Exercise directions
Please list every line in the listing below that contains the word "label", matching case exactly.

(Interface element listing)
○ ○ ○
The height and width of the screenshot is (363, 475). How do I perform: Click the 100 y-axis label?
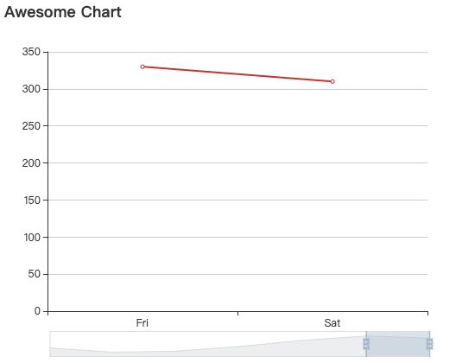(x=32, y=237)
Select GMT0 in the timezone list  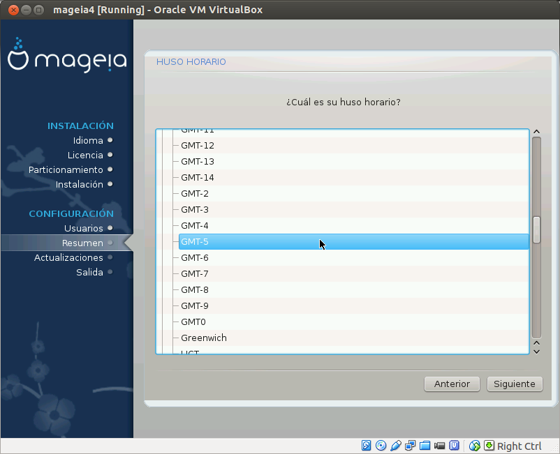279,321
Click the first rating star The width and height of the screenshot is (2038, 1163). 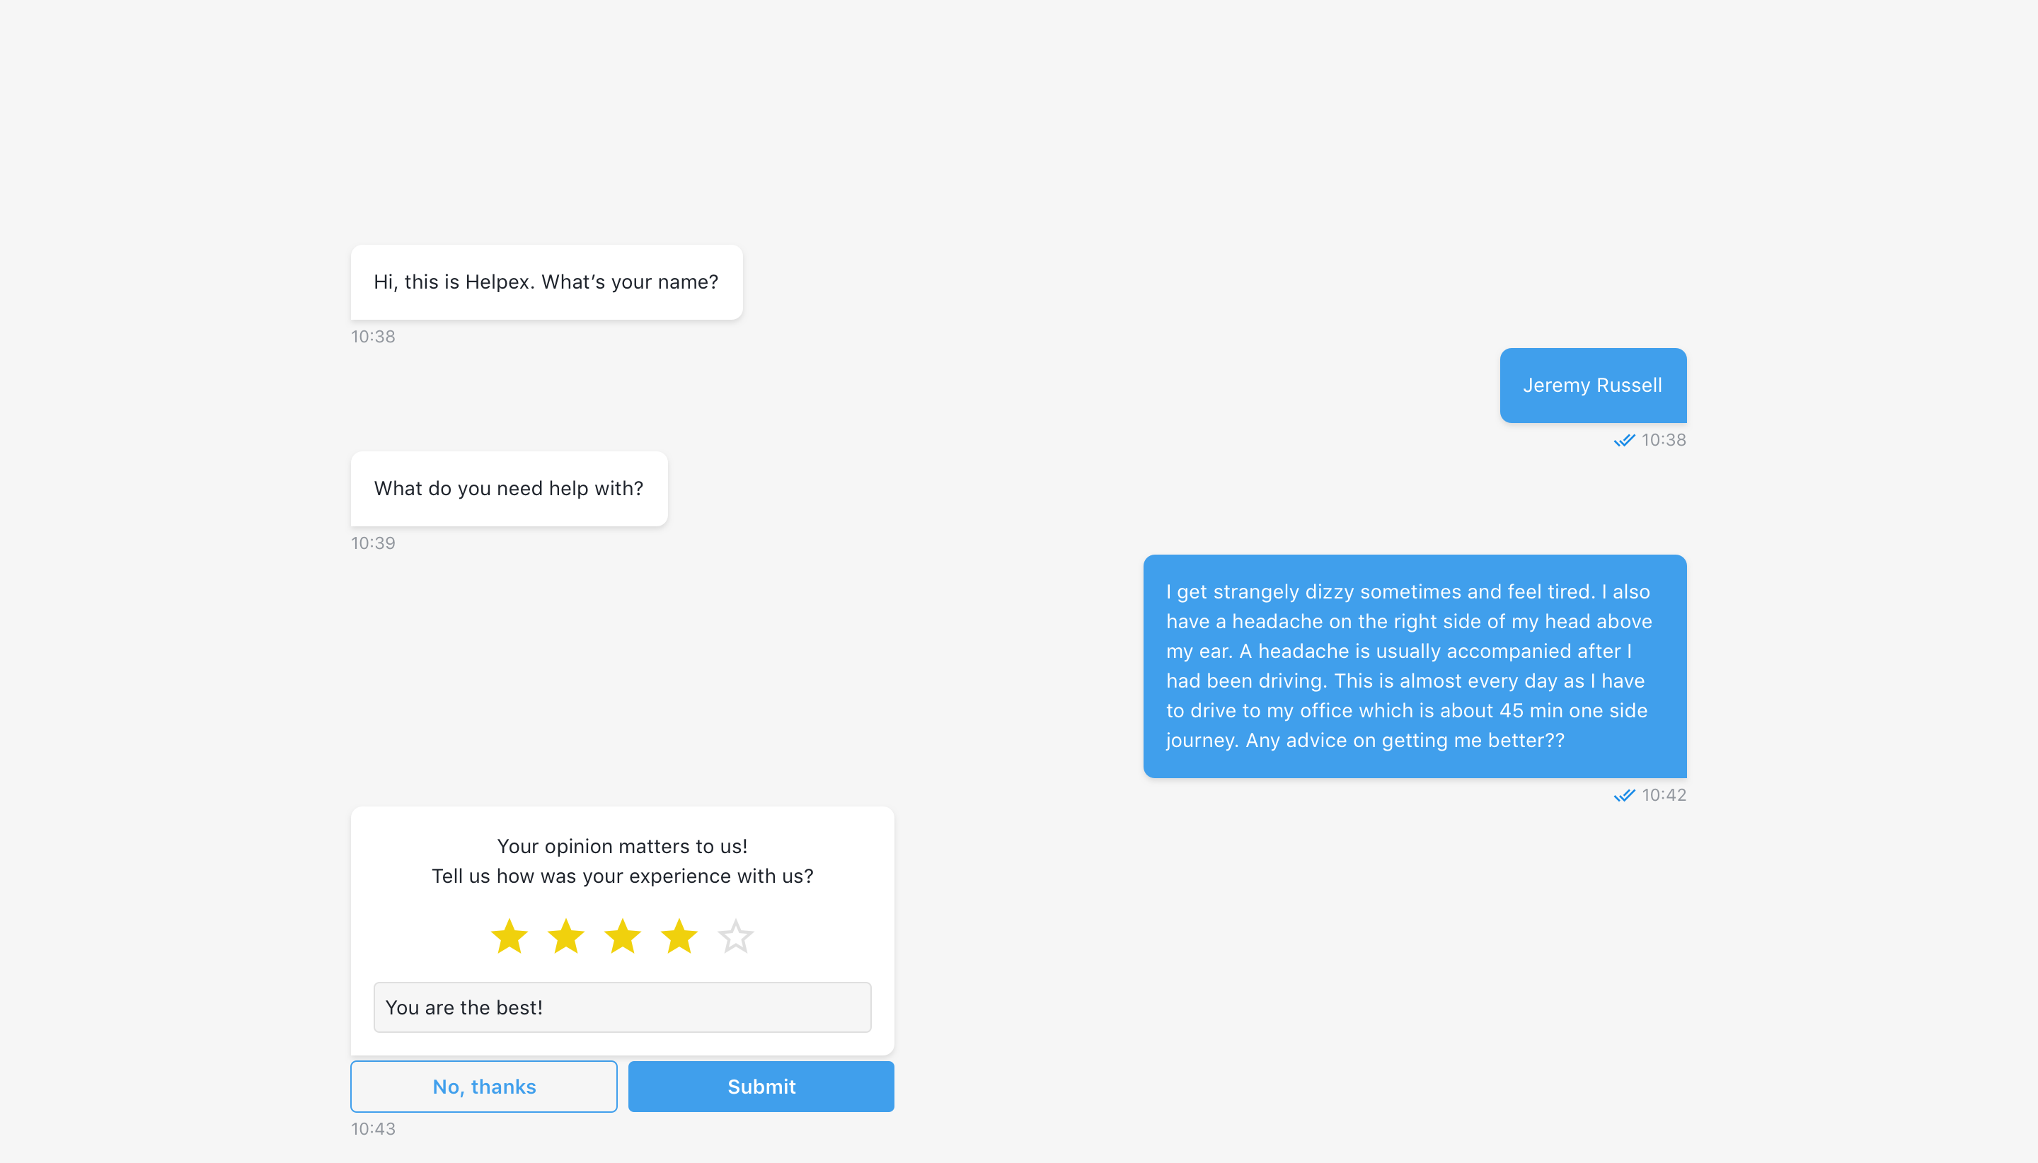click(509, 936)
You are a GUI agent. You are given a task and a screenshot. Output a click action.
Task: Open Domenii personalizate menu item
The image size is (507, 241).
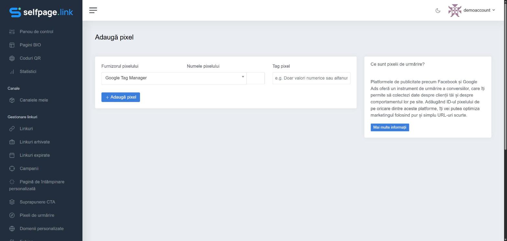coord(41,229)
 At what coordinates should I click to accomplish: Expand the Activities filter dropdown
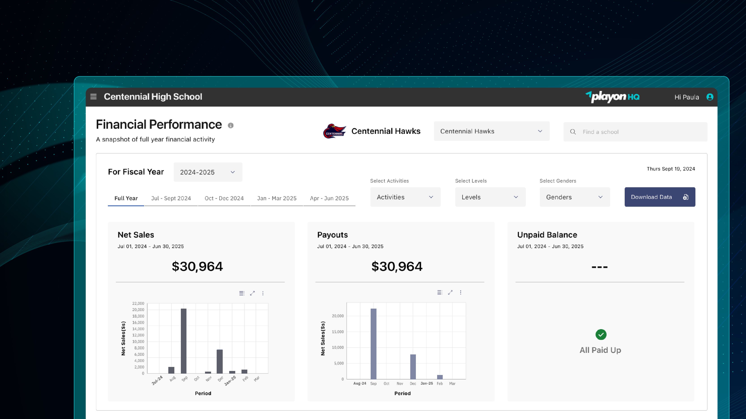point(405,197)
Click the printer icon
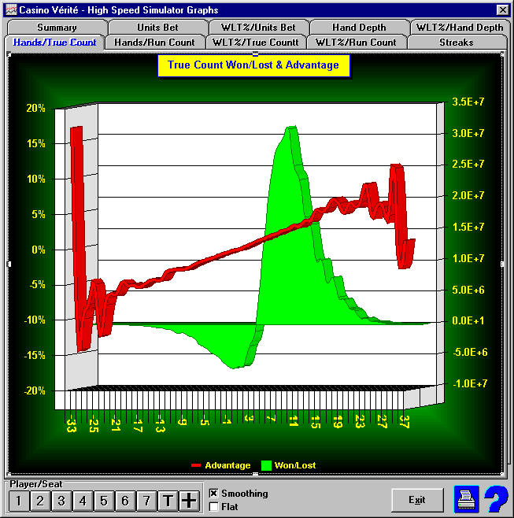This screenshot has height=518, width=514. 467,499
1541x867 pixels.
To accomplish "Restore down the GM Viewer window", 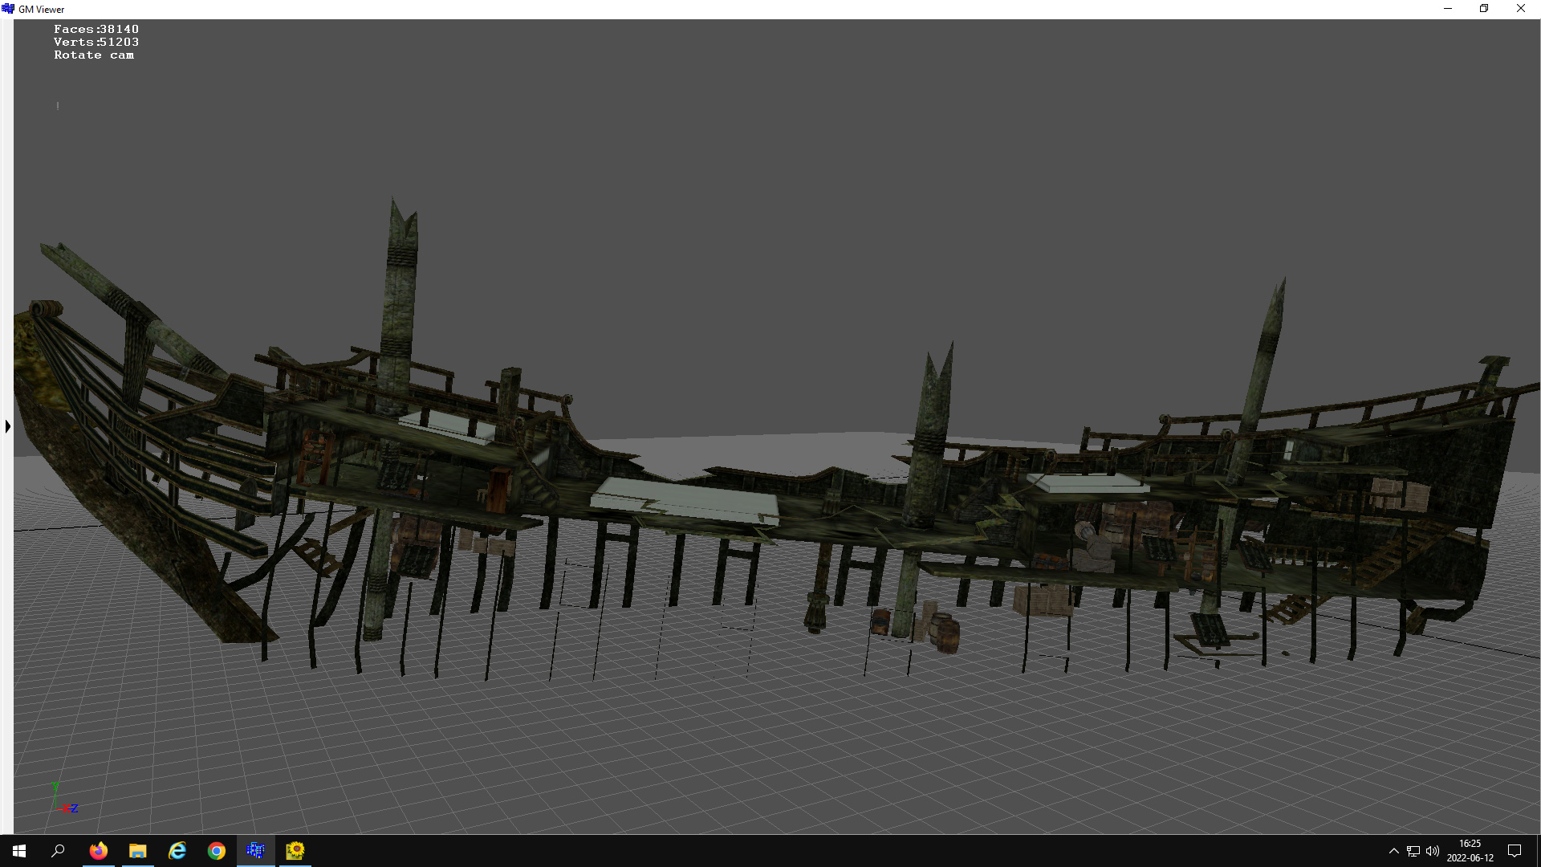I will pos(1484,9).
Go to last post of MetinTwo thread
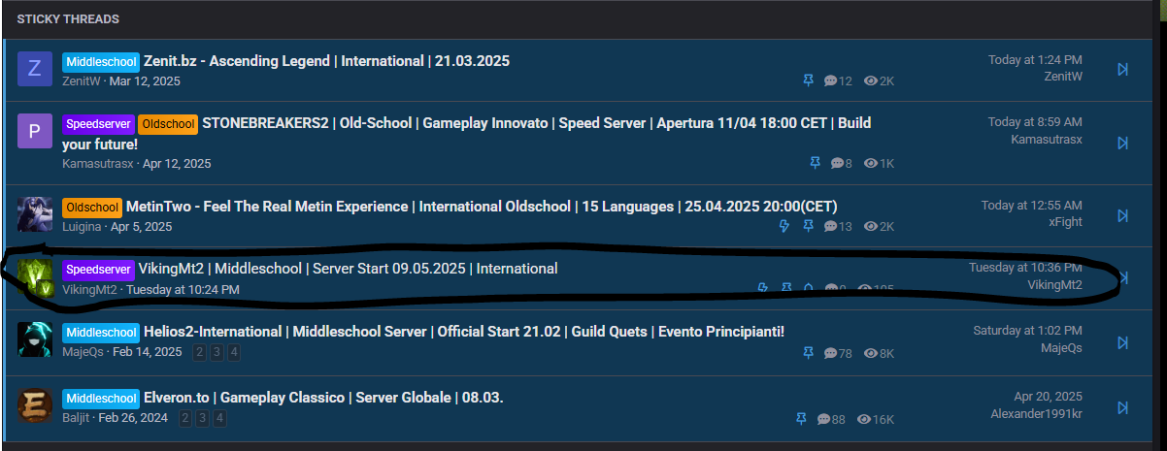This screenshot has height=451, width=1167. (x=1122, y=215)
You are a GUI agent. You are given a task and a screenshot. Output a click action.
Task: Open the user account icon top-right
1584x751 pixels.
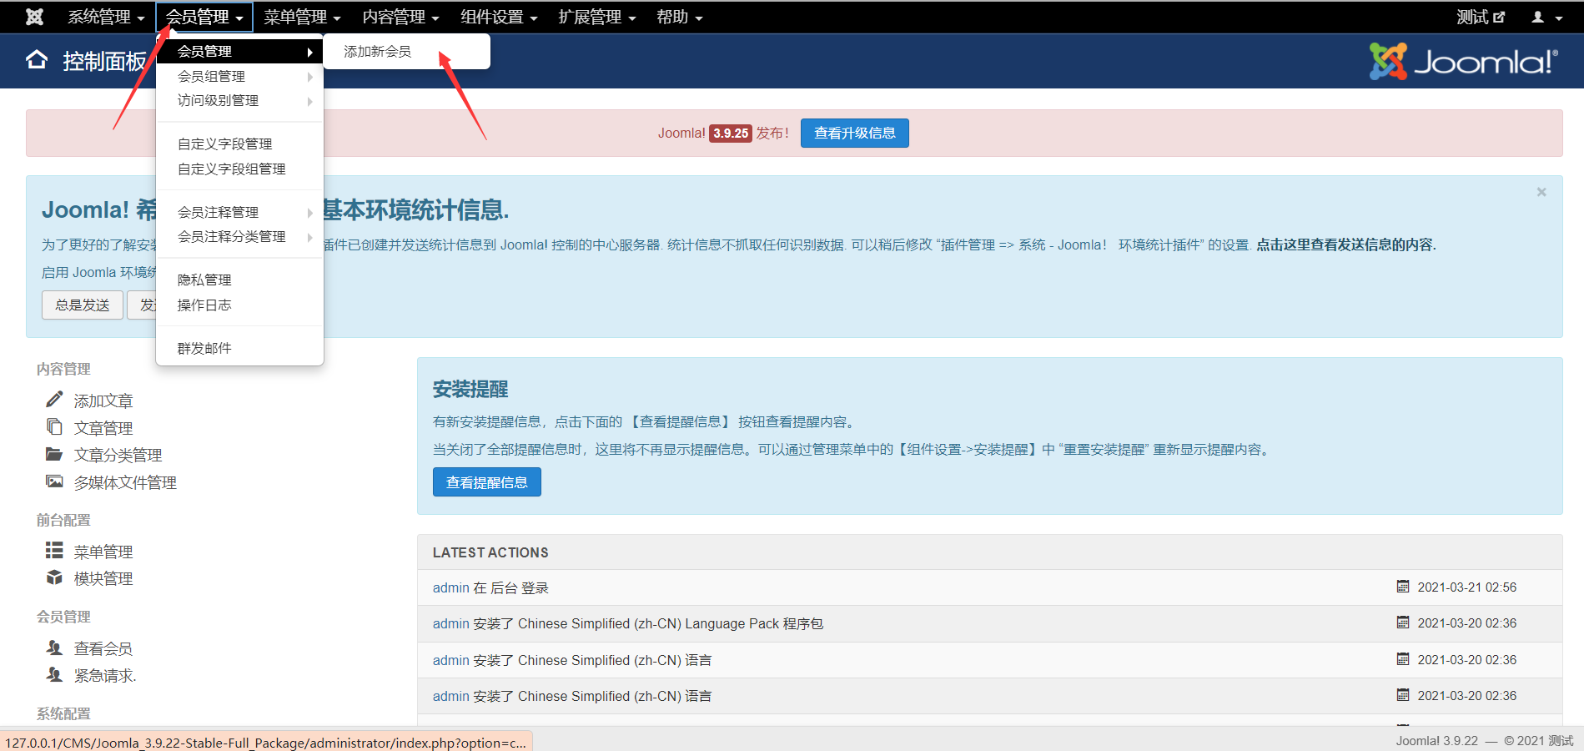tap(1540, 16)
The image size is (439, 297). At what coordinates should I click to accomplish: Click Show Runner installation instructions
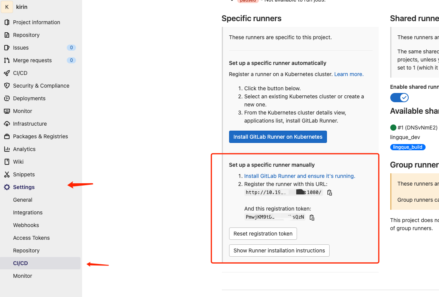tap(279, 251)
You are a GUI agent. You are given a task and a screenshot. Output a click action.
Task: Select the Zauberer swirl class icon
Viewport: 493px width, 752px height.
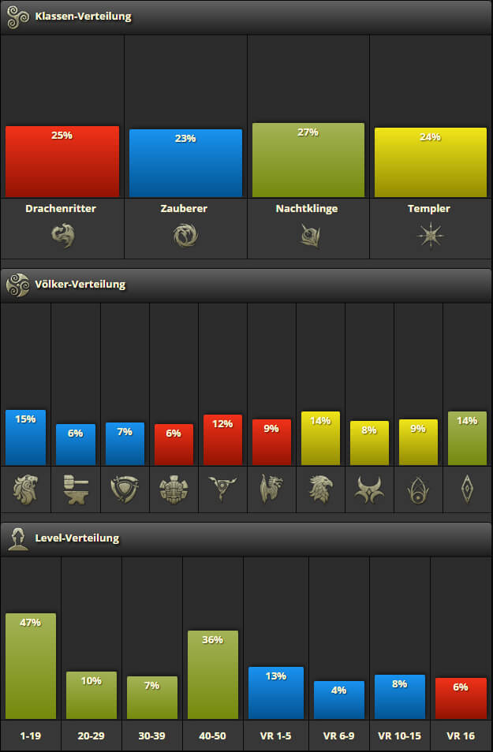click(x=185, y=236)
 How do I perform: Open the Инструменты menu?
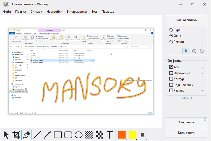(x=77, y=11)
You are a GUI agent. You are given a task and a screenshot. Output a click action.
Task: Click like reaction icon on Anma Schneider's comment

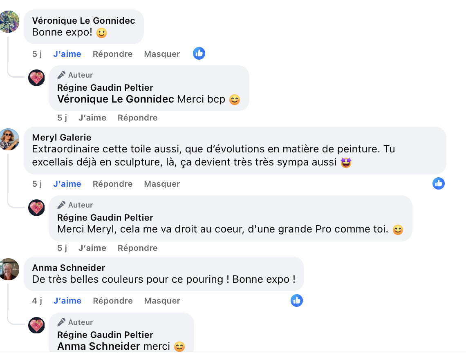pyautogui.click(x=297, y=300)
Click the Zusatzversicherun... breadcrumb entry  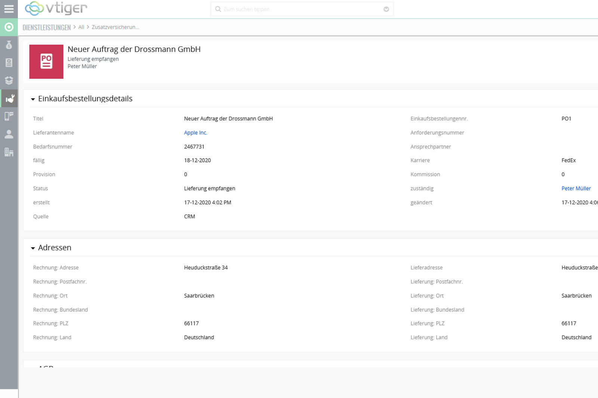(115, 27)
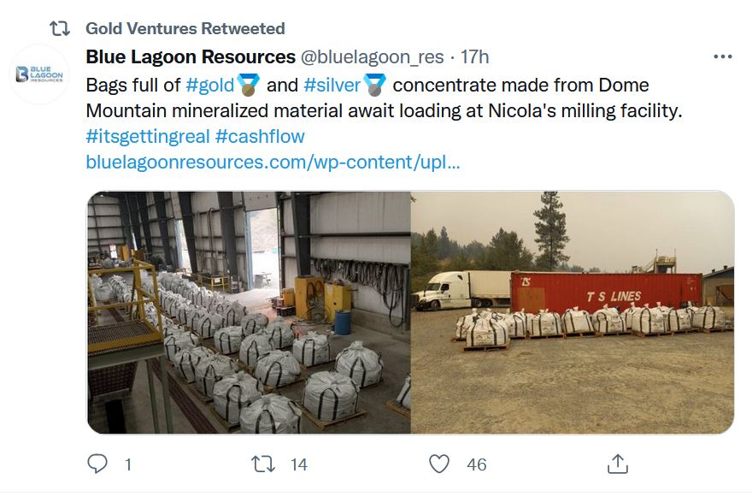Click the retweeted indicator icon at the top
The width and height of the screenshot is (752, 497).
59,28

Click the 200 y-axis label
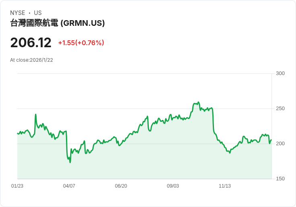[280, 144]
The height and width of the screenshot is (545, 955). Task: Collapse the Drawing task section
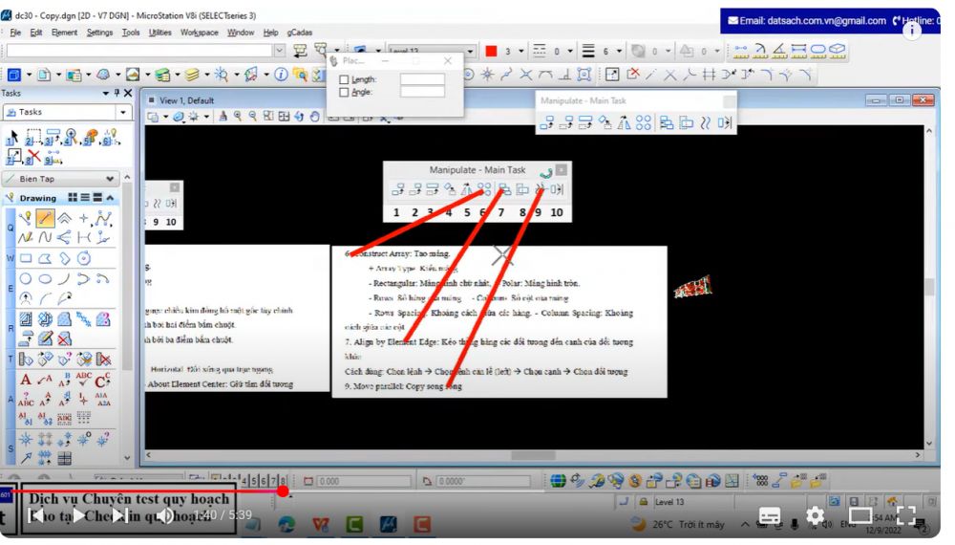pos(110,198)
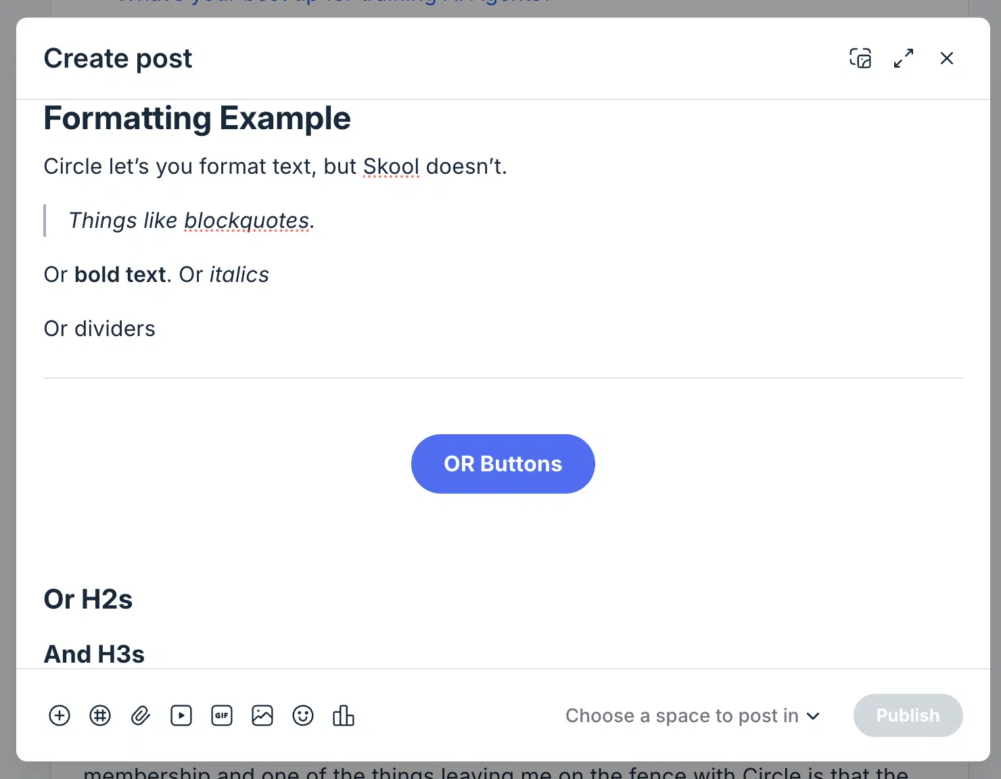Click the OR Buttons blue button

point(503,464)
○ ○ ○
Reply
The height and width of the screenshot is (363, 475). How do I perform: Click the 100 y-axis label?
Click the 200 y-axis label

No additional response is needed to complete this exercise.